Of the 14 contributors listed, four use they/them pronouns and four mention being involved in Harvard Divinity School Jews for Liberation, an anti-Israel group that is an official student organization at Harvard "for anti-Zionist, non-Zionist, and diasporist Jews, as well as Jews questioning their relationship with Zionism."
I emailed Dean Frederick’s office. The journal mentions "the generous support of the Dean’s Office at HDS." I asked, "What do you think of the publication? In retrospect are you proud to have supported it or do you regret having done so? Why?" I got no response.
It’s tempting to shrug it all off—a student publication that no one will take the time to read, sponsored by a professor without tenure in a Harvard graduate school that is one of the university’s smallest, poorest, and least relevant.
Yet the "anger" that the name Asherah was met with is justified by the journal itself. That is especially so given the context, which is that Harvard Divinity School has been a cesspool of Jew-hate. This has been documented extensively and incontrovertibly.
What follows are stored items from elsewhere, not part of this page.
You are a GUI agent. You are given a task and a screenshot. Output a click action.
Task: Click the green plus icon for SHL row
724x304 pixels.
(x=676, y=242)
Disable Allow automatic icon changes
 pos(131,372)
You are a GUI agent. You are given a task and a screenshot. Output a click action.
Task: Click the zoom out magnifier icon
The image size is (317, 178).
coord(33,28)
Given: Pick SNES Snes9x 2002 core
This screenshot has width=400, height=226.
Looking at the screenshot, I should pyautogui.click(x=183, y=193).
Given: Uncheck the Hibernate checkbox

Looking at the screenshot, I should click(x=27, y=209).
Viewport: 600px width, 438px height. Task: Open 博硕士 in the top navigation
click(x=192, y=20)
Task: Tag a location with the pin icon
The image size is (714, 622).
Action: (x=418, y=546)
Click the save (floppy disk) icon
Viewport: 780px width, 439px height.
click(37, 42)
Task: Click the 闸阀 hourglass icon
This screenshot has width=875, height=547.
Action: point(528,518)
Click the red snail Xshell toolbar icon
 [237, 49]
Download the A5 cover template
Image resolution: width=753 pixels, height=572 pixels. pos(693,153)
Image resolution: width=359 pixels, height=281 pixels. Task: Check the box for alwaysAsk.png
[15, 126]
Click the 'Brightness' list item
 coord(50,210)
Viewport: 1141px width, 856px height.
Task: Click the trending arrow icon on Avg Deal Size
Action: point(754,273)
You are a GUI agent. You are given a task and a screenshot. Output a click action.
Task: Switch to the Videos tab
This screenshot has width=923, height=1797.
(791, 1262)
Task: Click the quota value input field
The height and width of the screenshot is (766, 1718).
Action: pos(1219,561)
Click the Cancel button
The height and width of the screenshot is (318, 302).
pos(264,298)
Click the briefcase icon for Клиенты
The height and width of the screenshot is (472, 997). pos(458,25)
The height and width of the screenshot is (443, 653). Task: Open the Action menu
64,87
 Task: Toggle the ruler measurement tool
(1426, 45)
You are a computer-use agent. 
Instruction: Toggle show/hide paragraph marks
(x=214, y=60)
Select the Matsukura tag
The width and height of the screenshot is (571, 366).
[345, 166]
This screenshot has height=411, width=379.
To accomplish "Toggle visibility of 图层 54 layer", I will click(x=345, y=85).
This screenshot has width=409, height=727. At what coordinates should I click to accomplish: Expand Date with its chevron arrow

Robert L. Friedman, a graduate of the school, wrote "How Harvard Divinity Teachers Hate." Harvard’s own Presidential Task Force on Combating Antisemitism and Anti-Israel Bias wrote a report scathingly documenting how an entire program at the Divinity School "appears to have focused on non-mainstream Jewish religious perspectives that lack widespread support within the Jewish diaspora or in Israel. These perspectives arguably offer a particular political theology that attributes to Jews two great sins: first, in the Levant, the establishment of the State of Israel and the Palestinian Nakba; and second, in the United States, participation in White supremacy. According to these perspectives, it seems, Jews can and should repent by dedicating themselves to pro-Palestinian activism." The highest profile student who sued Harvard and who spoke at the 2024 Republican National Convention about the antisemitism he experienced on the campus, Alexander "Shabbos" Kestenbaum, was a Harvard Divinity School student.
So even for those of us who think universities should have wide latitude for free expression and not a lot of sacred cows, it’s more than a bit much for the Harvard Divinity School dean’s office—after all that has happened in recent years—to subsidize the production of an openly non-scholarly magazine devoted to redefining Judaism into something that will strike many Americans, justifiably, as a perversion or as insanity. If anti-Israel Harvard students want to produce a queer erotic poetry magazine named after a Canaanite idol, let them do it on their own without the university’s name or financial support. As for the professor who thinks it’s a worthwhile project, he’s subtracting from, rather than adding to, what remains of the university’s reputation.